MATERIAL PROVIDED -
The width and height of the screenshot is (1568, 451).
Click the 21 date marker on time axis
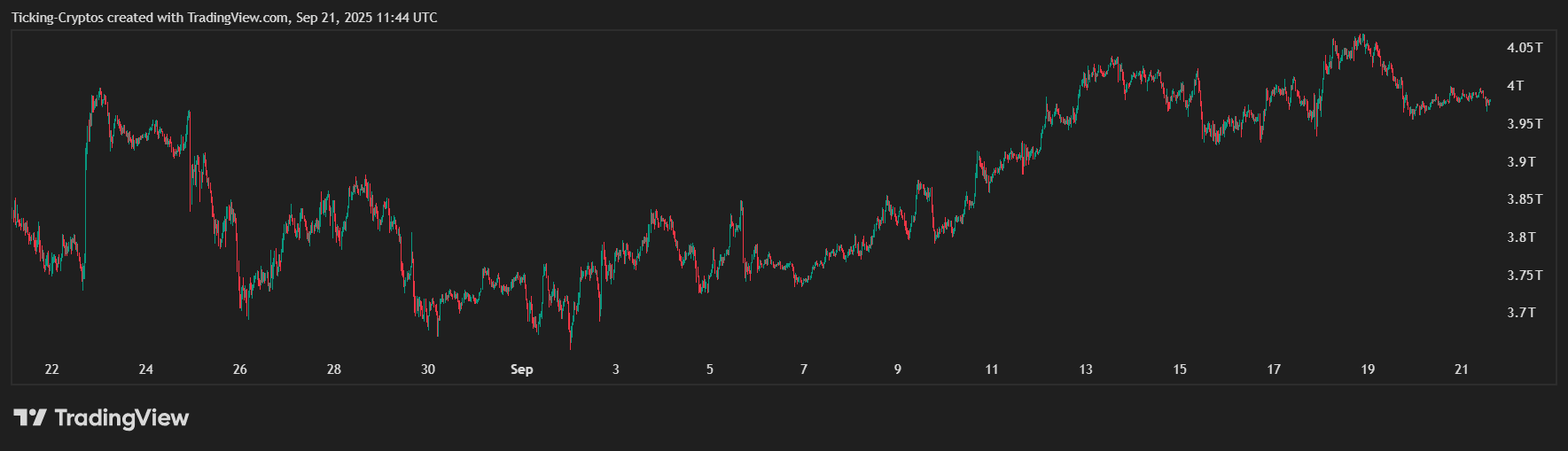1462,369
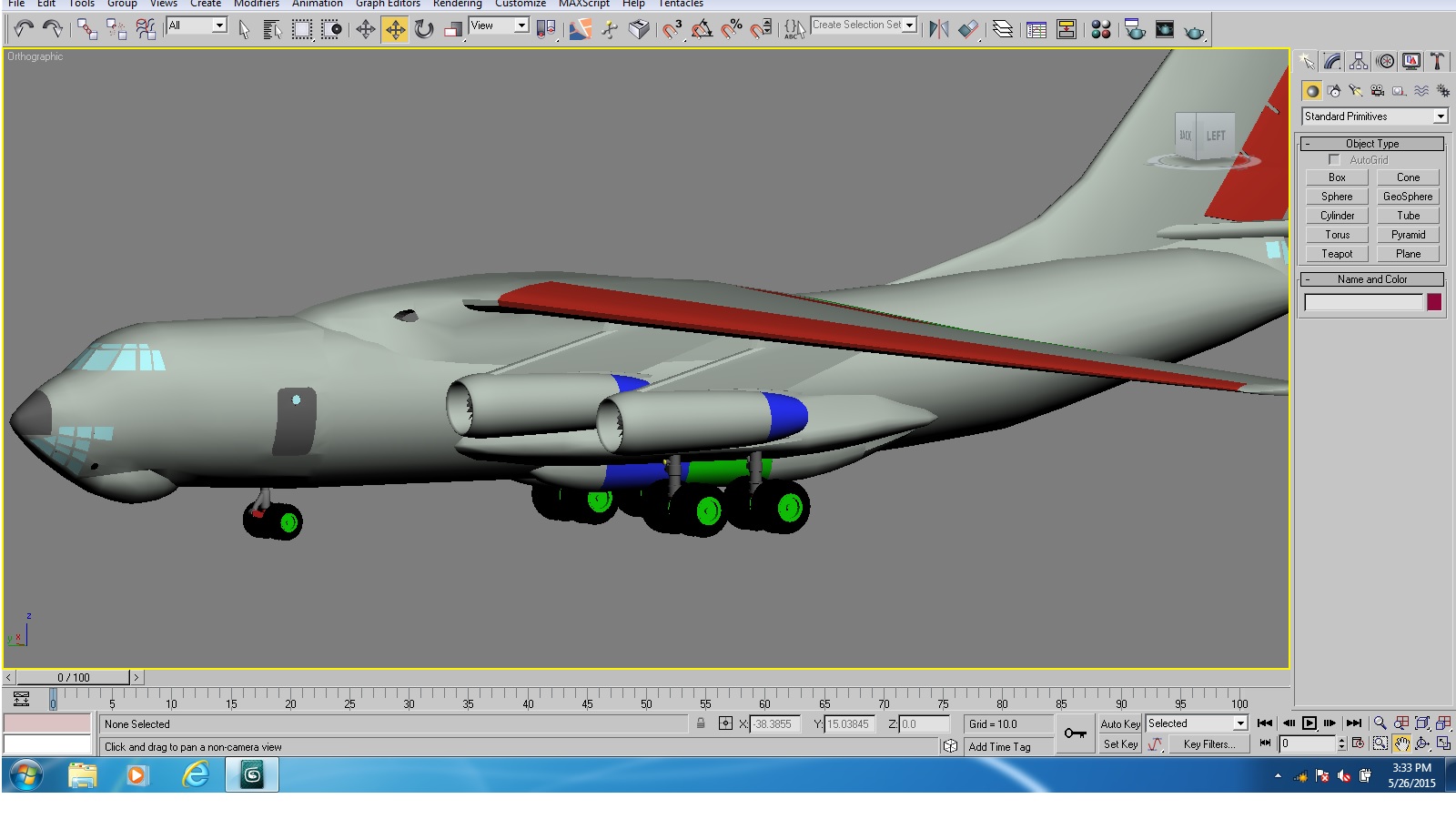Open the Graph Editors menu
The width and height of the screenshot is (1456, 819).
tap(388, 4)
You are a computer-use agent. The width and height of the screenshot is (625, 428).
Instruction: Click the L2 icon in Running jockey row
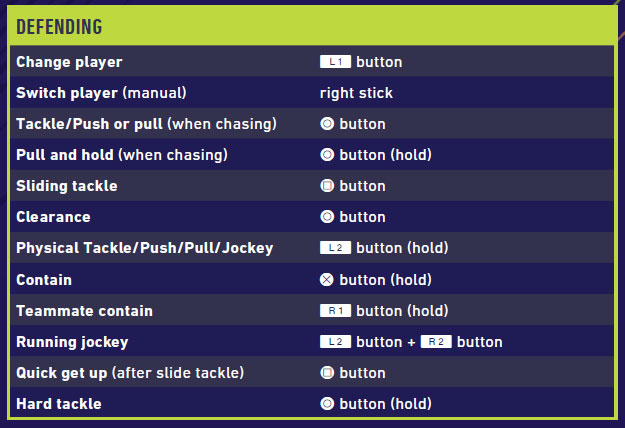[x=335, y=342]
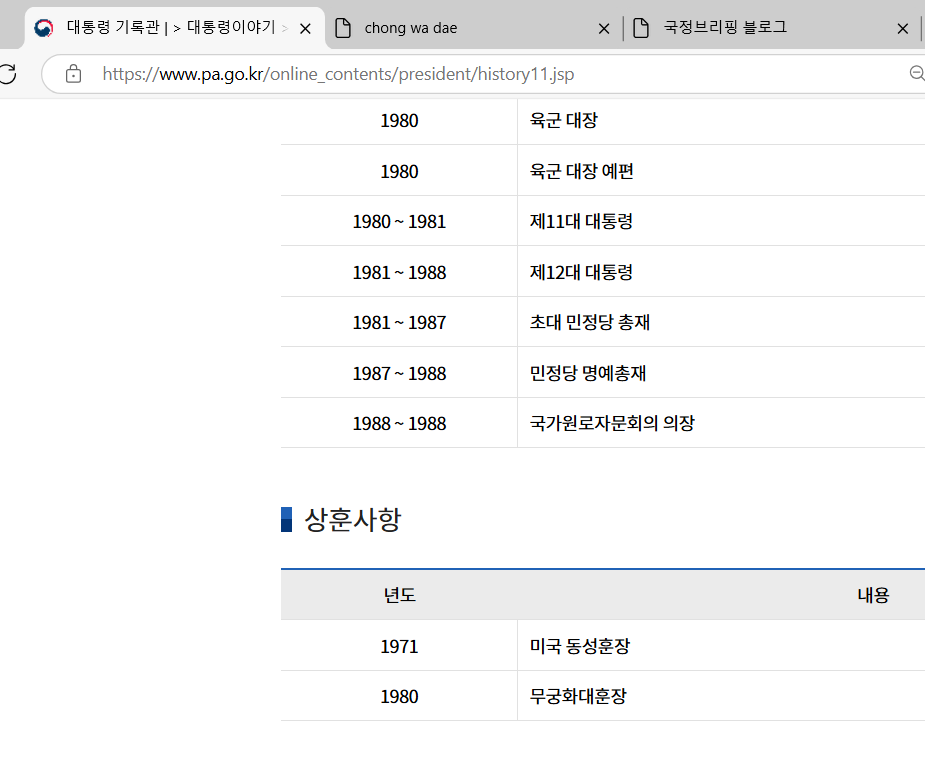The width and height of the screenshot is (925, 782).
Task: Click the page favicon on the chong wa dae tab
Action: point(342,27)
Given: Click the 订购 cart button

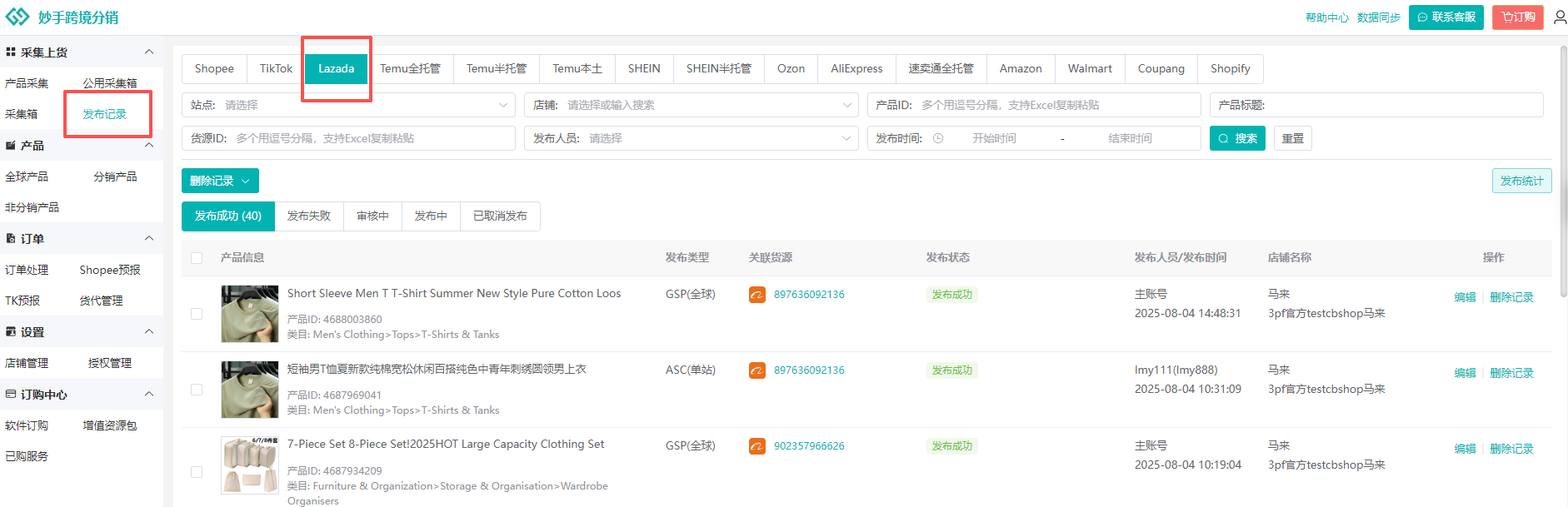Looking at the screenshot, I should point(1517,17).
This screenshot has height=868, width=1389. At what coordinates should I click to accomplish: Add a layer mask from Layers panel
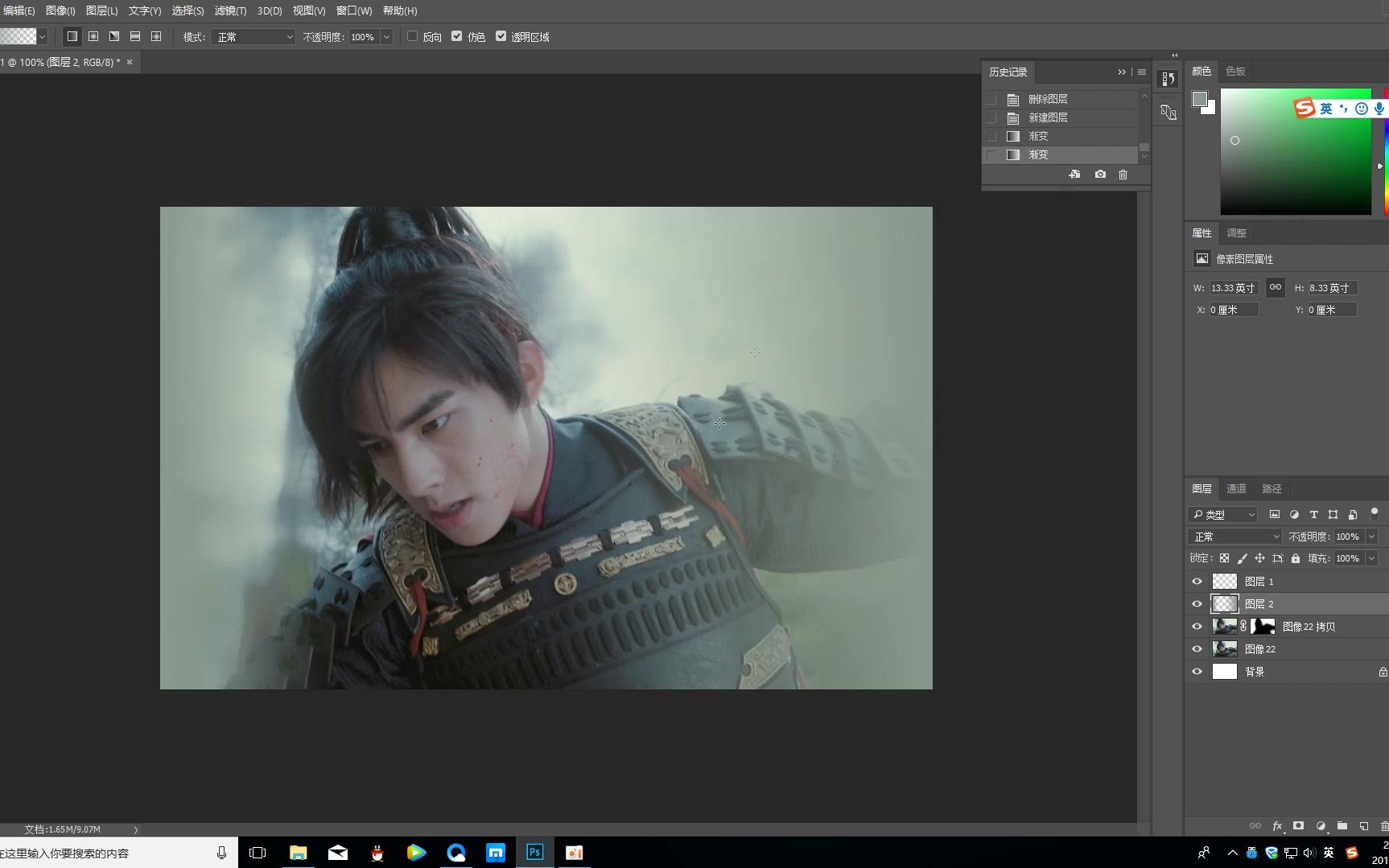(x=1298, y=826)
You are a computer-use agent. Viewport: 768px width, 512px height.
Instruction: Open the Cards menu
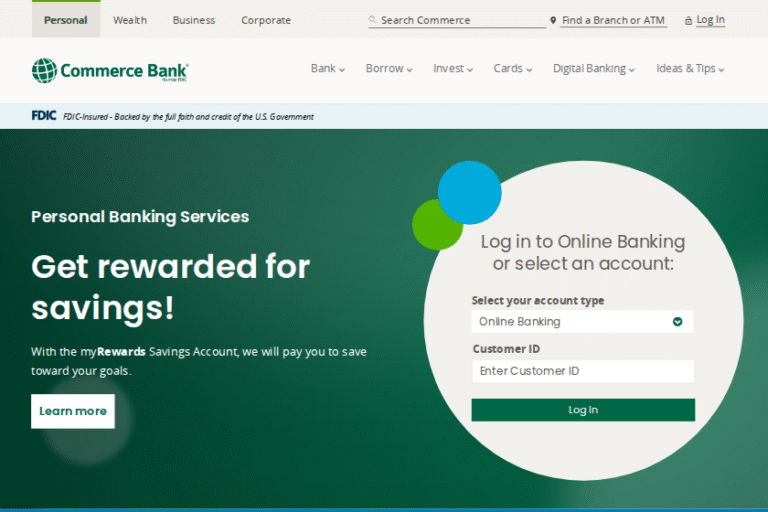513,69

WORK TASK -
Without the pictures, give every line above again exactly.

YOUR SOLUTION -
The width and height of the screenshot is (1568, 451).
Click the 21 date marker on time axis
1462,369
Open the Graph Editors menu
The width and height of the screenshot is (1456, 819).
tap(388, 4)
You are a computer-use agent. The width and height of the screenshot is (625, 428).
Instruction: Click the L2 icon in Running jockey row
[x=335, y=342]
The width and height of the screenshot is (925, 782).
Task: Click the page favicon on the chong wa dae tab
Action: point(342,27)
Given: Click the 订购 cart button

Looking at the screenshot, I should point(1517,17).
This screenshot has height=868, width=1389. At what coordinates should I click to accomplish: Add a layer mask from Layers panel
(x=1298, y=826)
You are a computer-use agent. Viewport: 768px width, 512px height.
Instruction: Open the Cards menu
513,69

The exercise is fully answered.